Should we be surprised, therefore, that when the Bush Administration discards fact for orthodoxy, we get a DHS that echoes a crazy, right-wing notion of who's really a threat? Or, for that matter, a Justice Department that is willing to cut a deal with Eric Rudolph, accused of the Olympic park bombing as well as a series of abortion clinic bombings? Before you congratulate the federal authorities on a job well done, remember who captured Rudolph: an off-duty police officer, who found Rudolph digging through a dumpster in his home town, where, possibly, people he knew helped hide him.
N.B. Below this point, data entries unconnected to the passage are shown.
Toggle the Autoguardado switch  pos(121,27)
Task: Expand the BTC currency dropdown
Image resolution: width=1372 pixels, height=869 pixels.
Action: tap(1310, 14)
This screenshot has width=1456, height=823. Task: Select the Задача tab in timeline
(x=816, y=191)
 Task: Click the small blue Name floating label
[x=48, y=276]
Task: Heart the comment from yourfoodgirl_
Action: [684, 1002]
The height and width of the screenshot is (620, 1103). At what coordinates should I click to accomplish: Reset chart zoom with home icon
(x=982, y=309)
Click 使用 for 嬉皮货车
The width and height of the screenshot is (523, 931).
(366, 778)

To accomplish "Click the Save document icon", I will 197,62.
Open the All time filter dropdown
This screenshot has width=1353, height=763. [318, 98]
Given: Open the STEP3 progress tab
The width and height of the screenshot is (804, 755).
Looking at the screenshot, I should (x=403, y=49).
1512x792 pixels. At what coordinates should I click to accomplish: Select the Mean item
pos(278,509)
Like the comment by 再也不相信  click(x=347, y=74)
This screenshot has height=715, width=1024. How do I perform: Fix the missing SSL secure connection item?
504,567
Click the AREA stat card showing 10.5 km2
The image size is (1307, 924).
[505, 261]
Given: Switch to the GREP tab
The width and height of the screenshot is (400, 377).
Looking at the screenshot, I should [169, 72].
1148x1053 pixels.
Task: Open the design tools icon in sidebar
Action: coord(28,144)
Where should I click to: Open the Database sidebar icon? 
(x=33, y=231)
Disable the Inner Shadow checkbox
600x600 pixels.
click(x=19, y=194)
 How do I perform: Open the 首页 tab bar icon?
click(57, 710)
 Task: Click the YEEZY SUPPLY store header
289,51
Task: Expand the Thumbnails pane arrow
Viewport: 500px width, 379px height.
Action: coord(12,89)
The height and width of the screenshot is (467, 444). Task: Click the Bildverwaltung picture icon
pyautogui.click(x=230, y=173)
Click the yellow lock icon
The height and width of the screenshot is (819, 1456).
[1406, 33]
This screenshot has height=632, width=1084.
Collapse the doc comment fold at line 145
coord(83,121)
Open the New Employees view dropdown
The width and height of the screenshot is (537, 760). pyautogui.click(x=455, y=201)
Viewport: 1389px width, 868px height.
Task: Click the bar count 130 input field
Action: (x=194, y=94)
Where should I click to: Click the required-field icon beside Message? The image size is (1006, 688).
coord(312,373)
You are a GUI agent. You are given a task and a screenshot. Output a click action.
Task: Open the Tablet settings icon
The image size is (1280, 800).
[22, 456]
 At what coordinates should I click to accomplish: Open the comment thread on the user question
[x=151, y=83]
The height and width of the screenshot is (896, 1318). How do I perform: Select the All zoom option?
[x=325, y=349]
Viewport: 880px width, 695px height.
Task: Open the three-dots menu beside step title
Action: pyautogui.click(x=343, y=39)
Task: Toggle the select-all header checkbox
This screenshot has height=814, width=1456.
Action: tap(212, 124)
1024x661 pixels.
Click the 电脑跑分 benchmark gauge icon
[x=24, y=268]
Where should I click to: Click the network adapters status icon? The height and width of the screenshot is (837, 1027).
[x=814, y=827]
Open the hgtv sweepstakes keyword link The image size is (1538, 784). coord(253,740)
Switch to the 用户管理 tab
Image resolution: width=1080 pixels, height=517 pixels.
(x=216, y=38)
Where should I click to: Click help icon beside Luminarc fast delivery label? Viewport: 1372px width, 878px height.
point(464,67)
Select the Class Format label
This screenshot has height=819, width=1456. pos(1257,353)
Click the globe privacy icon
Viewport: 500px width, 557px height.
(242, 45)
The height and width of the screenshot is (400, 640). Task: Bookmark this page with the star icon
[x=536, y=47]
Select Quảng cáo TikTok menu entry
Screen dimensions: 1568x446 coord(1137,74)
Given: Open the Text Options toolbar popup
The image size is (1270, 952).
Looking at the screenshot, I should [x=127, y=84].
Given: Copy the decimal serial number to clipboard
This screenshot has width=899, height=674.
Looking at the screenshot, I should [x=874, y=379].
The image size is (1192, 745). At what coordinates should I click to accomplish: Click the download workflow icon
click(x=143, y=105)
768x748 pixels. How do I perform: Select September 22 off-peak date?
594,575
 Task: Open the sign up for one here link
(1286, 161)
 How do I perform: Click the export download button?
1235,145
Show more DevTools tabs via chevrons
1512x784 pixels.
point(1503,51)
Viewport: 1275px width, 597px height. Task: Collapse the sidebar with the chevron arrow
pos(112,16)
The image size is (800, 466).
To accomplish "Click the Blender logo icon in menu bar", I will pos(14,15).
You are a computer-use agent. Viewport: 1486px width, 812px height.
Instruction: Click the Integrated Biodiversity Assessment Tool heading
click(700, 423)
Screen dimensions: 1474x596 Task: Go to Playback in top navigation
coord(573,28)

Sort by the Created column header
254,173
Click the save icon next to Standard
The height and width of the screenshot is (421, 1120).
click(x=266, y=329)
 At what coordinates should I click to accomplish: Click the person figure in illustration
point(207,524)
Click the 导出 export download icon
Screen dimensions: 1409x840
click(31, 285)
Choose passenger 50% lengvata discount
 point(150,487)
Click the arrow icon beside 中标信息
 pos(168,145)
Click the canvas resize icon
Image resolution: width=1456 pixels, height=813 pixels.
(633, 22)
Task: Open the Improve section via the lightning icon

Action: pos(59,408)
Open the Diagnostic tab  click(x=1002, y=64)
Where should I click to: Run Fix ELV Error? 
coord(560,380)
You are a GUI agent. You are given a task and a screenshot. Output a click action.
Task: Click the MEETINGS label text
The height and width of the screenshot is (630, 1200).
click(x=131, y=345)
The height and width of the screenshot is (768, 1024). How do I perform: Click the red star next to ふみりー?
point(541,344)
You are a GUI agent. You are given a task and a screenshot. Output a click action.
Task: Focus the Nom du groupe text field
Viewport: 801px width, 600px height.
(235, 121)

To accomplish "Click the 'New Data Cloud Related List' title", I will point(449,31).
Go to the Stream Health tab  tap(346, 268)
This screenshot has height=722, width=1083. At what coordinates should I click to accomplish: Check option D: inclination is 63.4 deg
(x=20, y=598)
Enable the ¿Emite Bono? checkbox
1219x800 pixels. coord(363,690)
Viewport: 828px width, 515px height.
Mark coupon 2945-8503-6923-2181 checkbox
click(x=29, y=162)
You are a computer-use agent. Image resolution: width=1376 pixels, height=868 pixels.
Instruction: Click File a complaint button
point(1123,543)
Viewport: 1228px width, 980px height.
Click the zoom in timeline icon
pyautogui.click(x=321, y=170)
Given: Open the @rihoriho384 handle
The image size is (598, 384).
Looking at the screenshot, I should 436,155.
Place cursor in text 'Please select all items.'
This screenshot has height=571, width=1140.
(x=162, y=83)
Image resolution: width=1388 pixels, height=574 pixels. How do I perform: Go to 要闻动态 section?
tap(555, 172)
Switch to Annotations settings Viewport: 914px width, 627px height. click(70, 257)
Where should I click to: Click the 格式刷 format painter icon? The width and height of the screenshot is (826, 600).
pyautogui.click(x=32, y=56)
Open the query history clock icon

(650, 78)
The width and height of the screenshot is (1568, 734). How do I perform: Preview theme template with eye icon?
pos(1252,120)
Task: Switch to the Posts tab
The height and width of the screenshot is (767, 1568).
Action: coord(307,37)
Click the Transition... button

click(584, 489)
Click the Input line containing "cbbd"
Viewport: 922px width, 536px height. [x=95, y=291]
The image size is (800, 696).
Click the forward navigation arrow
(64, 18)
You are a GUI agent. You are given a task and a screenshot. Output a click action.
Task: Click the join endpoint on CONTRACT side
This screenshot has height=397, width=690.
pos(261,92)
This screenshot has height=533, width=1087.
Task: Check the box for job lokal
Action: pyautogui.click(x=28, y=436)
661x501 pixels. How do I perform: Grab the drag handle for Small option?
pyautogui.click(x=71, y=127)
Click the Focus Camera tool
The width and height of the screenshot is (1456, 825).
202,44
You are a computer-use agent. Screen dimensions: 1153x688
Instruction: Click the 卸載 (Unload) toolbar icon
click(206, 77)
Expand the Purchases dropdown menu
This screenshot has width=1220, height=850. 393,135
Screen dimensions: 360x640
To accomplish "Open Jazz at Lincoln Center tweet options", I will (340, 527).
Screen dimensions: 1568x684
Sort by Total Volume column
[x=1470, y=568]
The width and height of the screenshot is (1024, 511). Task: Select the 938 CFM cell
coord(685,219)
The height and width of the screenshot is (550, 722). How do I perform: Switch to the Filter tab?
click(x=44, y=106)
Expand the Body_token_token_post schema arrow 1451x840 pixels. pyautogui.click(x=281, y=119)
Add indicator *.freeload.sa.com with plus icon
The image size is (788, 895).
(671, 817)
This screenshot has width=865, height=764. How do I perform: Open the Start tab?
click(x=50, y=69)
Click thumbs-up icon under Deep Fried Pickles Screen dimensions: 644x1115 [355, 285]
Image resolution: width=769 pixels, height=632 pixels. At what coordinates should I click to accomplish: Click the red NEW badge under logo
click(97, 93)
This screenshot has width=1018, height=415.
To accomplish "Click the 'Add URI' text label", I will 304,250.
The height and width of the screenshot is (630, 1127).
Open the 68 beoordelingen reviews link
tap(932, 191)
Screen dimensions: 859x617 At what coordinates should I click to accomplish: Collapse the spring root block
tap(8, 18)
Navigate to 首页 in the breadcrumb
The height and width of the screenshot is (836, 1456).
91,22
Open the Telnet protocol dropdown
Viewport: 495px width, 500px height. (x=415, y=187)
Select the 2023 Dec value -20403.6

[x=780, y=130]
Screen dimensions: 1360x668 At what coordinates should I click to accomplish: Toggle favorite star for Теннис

Meanwhile, there's apparently no cell dark or dank enough for someone with a Middle Eastern-sounding name who went to Afghanistan during the Taliban regime, was trained in light weapons, and (according to their testimony) returned post haste to the United States when they learned the nasty truth about the people running the jihadist camps. According to American law, people who commit crimes are supposed to be punished harder than people who are just planning them—or, in the case of the Lackawanna Six, might have planned something. (There was no actual evidence they were planning terrorist attacks, even if they were less shocked by their Al Qaeda and Taliban trainers than they claimed.)
The DHS has produced no measurable results. In fact, when Congress raised the question of how the DHS measures progress in its work, it had almost nothing to say about the matter. Money, of course, is spent. But has a single terrorist attack been averted by the color-coded alerts? Has the bureaucratic consolidation of many agencies into one demonstrably led to the capture of a single terrorist suspect? Has the good work of the DHS relieved the burden of defending our own borders? Or, as a recent study has called into question, are the airlines any safer now than they were on September 10, 2001?
If the DHS' budget is being wasted on a feckless organization, but terrorists are truly prowling the periphery and interior of our country, the Department of Homeland Security is worse than useless. It wastes resources that should be available to people who actually can produce results. (Or, perhaps, the number of actual terrorists poised to strike is far smaller than the public thinks it is.)
But, of course, all these points are immaterial, as long as the person at the top of the organization is happy with what he hears. Don't forget that the reigning orthodoxy in the White House is ideologically not too far from the Eric Rudolphs hiding in the woods: anti-government, confident in its revivalist faith, ready to fight the culture war anywhere, any time. There is, of course, a critical difference in methods. But bureaucrats, whether they're cynical opportunists or fervent enthusiasts, take their cues from the people at the top of the org chart. The message heard from the White House is far too silent, or far too ambiguous, about homegrown terrorism. And the DHS is far, far from being the efficient, knowledgeable, and respected counterweight to foolishness that it needs to be.